■ **TASK INSTRUCTIONS**
Every line holding the string "Identify" is to be copied from the entries below.

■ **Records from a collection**
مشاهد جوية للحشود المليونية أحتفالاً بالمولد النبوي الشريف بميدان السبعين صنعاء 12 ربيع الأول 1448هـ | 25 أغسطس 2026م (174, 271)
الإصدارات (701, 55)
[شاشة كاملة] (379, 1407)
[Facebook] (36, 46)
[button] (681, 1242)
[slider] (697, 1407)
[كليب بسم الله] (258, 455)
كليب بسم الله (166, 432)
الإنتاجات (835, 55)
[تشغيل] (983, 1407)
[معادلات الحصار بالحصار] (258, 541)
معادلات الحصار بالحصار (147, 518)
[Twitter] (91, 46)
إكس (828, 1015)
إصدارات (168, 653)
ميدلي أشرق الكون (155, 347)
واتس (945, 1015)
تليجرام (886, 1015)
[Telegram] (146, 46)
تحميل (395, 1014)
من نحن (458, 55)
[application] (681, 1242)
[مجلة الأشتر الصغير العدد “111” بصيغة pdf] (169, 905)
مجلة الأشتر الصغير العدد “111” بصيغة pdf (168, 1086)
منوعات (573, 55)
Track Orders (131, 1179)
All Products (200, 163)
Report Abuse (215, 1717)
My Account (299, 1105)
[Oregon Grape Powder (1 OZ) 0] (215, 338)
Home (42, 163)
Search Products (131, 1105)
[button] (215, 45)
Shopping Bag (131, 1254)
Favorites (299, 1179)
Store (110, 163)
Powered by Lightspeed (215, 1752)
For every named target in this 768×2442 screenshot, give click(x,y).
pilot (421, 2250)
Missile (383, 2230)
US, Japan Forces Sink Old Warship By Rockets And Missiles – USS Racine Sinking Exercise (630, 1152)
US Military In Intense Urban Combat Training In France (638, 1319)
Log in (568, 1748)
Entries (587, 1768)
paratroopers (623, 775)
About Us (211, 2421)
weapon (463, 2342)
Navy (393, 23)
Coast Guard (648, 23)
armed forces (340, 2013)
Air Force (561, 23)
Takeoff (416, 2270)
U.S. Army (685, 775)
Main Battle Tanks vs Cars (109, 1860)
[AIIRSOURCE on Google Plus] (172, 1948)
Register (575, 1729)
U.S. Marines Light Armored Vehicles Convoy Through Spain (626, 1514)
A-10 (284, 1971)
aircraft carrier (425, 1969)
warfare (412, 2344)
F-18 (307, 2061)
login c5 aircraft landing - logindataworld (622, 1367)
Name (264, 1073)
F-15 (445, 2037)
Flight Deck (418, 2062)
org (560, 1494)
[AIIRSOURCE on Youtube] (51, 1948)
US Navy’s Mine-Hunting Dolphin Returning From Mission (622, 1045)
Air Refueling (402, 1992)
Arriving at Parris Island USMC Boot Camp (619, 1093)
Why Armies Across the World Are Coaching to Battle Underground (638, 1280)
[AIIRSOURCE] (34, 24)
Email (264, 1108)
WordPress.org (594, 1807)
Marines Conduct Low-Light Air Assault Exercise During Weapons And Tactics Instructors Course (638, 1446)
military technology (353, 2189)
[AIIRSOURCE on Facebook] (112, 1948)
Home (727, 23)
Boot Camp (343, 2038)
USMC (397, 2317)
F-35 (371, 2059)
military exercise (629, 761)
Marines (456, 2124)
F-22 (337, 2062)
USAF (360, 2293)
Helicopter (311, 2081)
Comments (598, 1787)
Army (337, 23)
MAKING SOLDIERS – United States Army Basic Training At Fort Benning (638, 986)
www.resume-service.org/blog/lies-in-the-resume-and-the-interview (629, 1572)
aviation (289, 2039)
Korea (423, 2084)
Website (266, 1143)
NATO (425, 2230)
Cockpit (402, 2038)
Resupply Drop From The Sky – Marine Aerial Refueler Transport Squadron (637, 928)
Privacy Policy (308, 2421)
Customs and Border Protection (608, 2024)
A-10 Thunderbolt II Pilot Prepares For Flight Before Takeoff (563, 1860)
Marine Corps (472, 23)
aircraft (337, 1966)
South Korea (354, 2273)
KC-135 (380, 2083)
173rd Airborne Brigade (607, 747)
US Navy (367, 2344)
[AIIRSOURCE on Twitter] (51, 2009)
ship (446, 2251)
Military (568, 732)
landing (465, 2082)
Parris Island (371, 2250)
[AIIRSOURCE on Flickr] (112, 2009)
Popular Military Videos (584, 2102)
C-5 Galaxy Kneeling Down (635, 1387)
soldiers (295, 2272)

==

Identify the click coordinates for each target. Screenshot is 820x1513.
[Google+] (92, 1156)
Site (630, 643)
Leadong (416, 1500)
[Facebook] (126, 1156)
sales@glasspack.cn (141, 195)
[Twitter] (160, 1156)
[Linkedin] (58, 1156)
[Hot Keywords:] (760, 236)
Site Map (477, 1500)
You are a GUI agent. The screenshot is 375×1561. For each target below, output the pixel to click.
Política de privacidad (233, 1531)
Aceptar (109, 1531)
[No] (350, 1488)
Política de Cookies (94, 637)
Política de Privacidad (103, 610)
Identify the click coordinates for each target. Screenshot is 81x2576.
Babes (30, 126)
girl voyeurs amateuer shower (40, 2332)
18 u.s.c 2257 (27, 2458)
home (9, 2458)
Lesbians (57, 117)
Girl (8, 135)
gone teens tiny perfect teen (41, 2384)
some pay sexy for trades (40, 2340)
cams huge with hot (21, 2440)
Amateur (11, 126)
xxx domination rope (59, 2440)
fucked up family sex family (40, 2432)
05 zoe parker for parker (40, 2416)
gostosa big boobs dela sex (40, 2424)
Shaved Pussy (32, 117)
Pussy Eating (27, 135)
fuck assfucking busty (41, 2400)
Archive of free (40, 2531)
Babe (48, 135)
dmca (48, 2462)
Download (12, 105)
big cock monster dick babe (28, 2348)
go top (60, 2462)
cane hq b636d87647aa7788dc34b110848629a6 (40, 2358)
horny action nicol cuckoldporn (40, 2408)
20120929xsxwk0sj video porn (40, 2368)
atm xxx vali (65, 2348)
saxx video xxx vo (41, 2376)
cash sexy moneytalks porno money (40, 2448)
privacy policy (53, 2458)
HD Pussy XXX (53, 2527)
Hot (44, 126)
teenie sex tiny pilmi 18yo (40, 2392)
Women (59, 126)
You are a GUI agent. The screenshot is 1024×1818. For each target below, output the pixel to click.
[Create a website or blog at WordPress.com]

■ **ANSWER TO THE EXERCISE**
Identify the click coordinates for each target. Screenshot is 820x1513.
Identify the click coordinates for each target. Screenshot is 81x2576.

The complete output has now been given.